Run the rolling to install:

pip3 install EasyGA

Getting started with EasyGA:

import EasyGA

# Setup the default genetic algorithm
ga = EasyGA.GA()
# Run the default genetic algorithm
ga.evolve()

Output:

Put the out here

Customized:

import random
import EasyGA

# Create the Genetic algorithm
ga = EasyGA.GA()

# Makes a new gene
new_gene = ga.make_gene("HelloWorld")
# Makes a chromosome to store genes in
new_chromosome = ga.make_chromosome()
# Makes a Population to store chromosomes in
new_population = ga.make_population()

ga.initialize()

print(ga.population)

for chromosome in ga.population.chromosomes:
    print(chromosome.genes[0].__dict__)

Output:

<initialization.population_structure.population.population object at 0x7f993002fdf0>
{'fitness': None, 'value': 47}
{'fitness': None, 'value': 4}
{'fitness': None, 'value': 68}
{'fitness': None, 'value': 57}

How Testing works

Getting started with testing

pip3 install pytest

Navigate to your EasyGA folder and run:

pytest

Output

============================== 1 passed in 0.02s ===============================
danielwilczak@Daniels-MacBook-Pro EasyGA % pytest
============================= test session starts ==============================
platform darwin -- Python 3.8.6rc1, pytest-6.0.2, py-1.9.0, pluggy-0.13.1
rootdir: /Users/danielwilczak/github/EasyGA
collected 1 item                                                               

src/gene/test_gene.py .                                                  [100%]

============================== 1 passed in 0.03s ===============================  

This is only an example and we will create hundreds of tests so this list will become bigger and bigger.

Developing EasyGA:

If you know how to use Github and git ignore this section.

Getting started with development

To work together we plan on using github and the git framework.
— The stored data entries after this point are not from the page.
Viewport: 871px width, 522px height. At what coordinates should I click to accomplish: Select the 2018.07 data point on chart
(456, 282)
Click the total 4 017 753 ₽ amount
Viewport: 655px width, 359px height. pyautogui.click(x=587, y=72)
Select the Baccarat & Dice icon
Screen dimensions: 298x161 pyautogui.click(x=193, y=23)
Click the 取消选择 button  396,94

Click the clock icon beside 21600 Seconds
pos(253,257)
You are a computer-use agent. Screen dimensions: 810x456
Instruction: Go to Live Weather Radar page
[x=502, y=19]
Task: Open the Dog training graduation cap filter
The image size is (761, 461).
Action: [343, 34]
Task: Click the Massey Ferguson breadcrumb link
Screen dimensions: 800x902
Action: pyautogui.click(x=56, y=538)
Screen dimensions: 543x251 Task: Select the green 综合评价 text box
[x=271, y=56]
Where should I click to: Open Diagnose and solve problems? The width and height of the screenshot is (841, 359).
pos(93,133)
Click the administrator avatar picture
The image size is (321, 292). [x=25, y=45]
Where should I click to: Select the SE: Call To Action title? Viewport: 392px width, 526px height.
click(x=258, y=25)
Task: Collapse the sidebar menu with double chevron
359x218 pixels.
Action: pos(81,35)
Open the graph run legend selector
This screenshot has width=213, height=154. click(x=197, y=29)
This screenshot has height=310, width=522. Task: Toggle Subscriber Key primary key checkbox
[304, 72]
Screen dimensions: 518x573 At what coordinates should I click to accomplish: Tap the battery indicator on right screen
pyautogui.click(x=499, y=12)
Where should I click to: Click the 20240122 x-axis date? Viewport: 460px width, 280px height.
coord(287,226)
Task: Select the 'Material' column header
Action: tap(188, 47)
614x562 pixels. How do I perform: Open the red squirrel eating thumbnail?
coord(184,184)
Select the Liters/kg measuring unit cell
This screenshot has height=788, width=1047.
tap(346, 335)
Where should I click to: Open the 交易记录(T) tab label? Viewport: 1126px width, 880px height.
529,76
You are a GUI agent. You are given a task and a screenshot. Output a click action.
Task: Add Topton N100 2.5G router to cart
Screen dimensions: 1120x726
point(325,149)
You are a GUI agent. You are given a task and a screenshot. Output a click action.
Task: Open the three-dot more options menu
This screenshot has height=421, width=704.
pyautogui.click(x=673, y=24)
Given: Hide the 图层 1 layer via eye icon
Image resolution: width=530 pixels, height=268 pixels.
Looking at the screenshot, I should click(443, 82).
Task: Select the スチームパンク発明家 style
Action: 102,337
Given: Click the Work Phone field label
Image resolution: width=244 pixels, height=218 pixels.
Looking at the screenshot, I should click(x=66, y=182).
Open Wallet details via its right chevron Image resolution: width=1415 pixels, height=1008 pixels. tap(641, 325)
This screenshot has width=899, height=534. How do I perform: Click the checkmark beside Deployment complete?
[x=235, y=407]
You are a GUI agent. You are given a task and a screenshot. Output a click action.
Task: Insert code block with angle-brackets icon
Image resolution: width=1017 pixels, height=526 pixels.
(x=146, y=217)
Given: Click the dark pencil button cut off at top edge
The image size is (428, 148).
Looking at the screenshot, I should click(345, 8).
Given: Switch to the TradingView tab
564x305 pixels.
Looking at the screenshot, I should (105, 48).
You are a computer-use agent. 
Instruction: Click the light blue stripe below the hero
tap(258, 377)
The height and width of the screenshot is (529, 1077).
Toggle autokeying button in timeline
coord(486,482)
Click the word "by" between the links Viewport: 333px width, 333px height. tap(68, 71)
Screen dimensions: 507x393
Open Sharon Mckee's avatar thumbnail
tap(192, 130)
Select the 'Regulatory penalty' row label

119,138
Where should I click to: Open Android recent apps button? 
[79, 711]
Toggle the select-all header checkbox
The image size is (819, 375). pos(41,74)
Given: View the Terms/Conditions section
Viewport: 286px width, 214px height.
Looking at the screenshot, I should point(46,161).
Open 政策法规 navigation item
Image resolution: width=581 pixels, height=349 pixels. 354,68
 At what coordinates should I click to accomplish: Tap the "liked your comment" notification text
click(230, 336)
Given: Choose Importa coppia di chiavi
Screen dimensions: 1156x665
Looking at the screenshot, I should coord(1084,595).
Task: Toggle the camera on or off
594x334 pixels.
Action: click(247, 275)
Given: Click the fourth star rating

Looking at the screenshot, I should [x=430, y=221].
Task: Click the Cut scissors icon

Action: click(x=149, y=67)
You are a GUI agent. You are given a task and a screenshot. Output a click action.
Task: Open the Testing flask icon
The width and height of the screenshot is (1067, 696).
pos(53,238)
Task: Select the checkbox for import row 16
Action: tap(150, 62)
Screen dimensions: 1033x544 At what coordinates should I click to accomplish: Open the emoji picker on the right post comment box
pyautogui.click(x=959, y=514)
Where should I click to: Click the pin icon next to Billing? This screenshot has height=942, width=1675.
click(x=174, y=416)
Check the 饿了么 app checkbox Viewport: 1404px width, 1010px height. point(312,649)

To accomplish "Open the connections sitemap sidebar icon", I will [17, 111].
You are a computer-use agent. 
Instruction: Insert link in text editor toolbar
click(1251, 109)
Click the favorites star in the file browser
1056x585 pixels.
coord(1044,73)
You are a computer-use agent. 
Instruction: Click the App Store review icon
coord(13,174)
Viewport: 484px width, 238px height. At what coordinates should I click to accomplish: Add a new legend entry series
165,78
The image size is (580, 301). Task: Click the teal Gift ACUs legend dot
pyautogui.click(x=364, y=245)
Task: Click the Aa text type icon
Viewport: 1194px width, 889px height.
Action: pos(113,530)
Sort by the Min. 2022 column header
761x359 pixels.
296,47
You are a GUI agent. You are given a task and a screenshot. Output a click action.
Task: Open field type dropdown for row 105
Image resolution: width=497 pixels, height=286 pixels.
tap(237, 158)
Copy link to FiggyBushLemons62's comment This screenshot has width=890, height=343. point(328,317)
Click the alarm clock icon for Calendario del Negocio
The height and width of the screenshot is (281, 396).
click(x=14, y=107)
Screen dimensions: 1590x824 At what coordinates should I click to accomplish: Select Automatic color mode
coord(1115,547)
This is made easy with the Atom software.

Download Atom for whatever OS you have. https://atom.io/

Use the github tab to pull the github repository. Its self explanitory.

Use the run_testing.py file inside the src folder to run your code and test while we build the package.

Other options

Download the repository to some folder - If you never used git. Look up a youtube tutorial. It will all make sense.

git clone https://github.com/danielwilczak101/EasyGA.git

Or download as a zip file.

https://github.com/danielwilczak101/EasyGA/archive/master.zip

Use the example.py file inside the src folder to run your code and test while we build the package.